Speaker identification is the task of determining the identity of the person uttering a particular phrase, assuming a finite set of pre-enrolled speakers is given. Applying a continuous automatic speaker identification system on recorded meetings with multiple participants is the main problem I was working on during my 2019 summer internship at Microsoft, under the supervision of Dr. Dimitrios Dimitriadis. The successful application of such a system can significantly affect the performance of several downstream applications, such as rich transcription, speaker tracking, and action item generation.

Continuous speaker identification: the speech signal is segmented into speaker-homogeneous segments, each one of which is given a speaker label corresponding to one of the available pre-enrolled speakers.

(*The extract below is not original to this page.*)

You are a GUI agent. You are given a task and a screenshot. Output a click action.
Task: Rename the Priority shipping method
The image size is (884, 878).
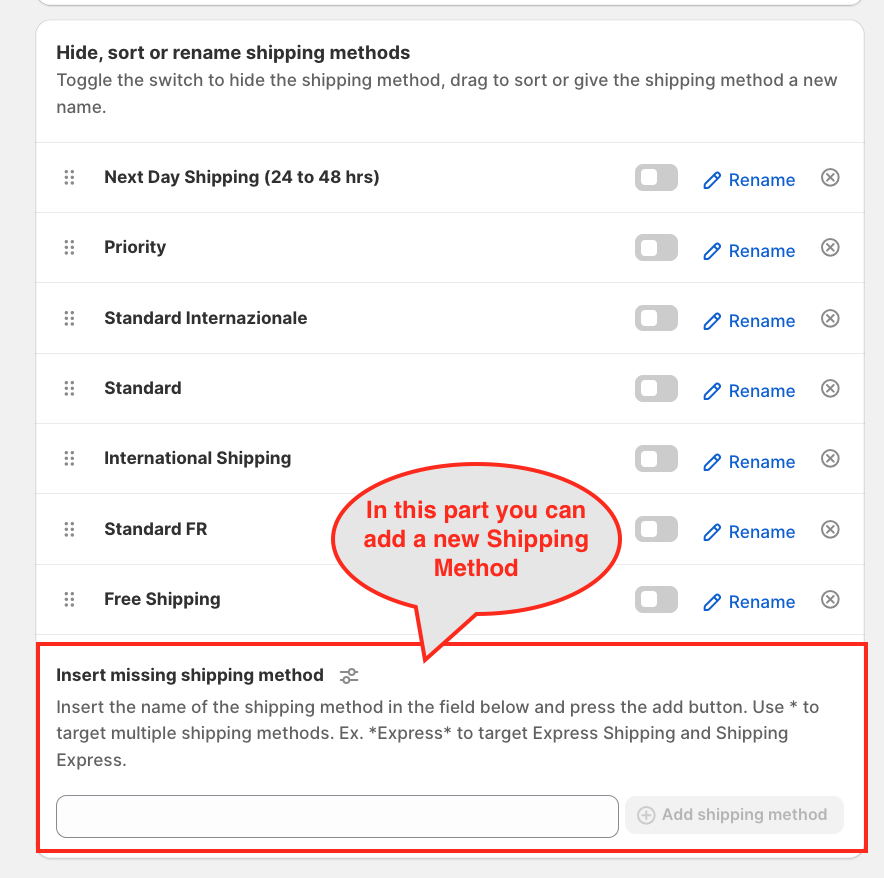tap(750, 251)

I mainly focused on architectures employing memory-augmented neural networks (MANNs), a deep learning paradigm that has shown promising results on several problems requiring relational reasoning. Speaker identification can be seen as a member of this class of tasks, since the final decision depends on the distance relations between speech segments and speakers’ acoustic identities. Under this viewpoint, we proposed a recurrent, memory-based system, able to robustly encode the distance relations, outperforming traditional distance metrics, such as the cosine distance. We evaluated our method both on scripted and on real-world meeting scenarios, achieving consistent and substantial improvements in performance. The system and the relevant analysis are presented in this paper.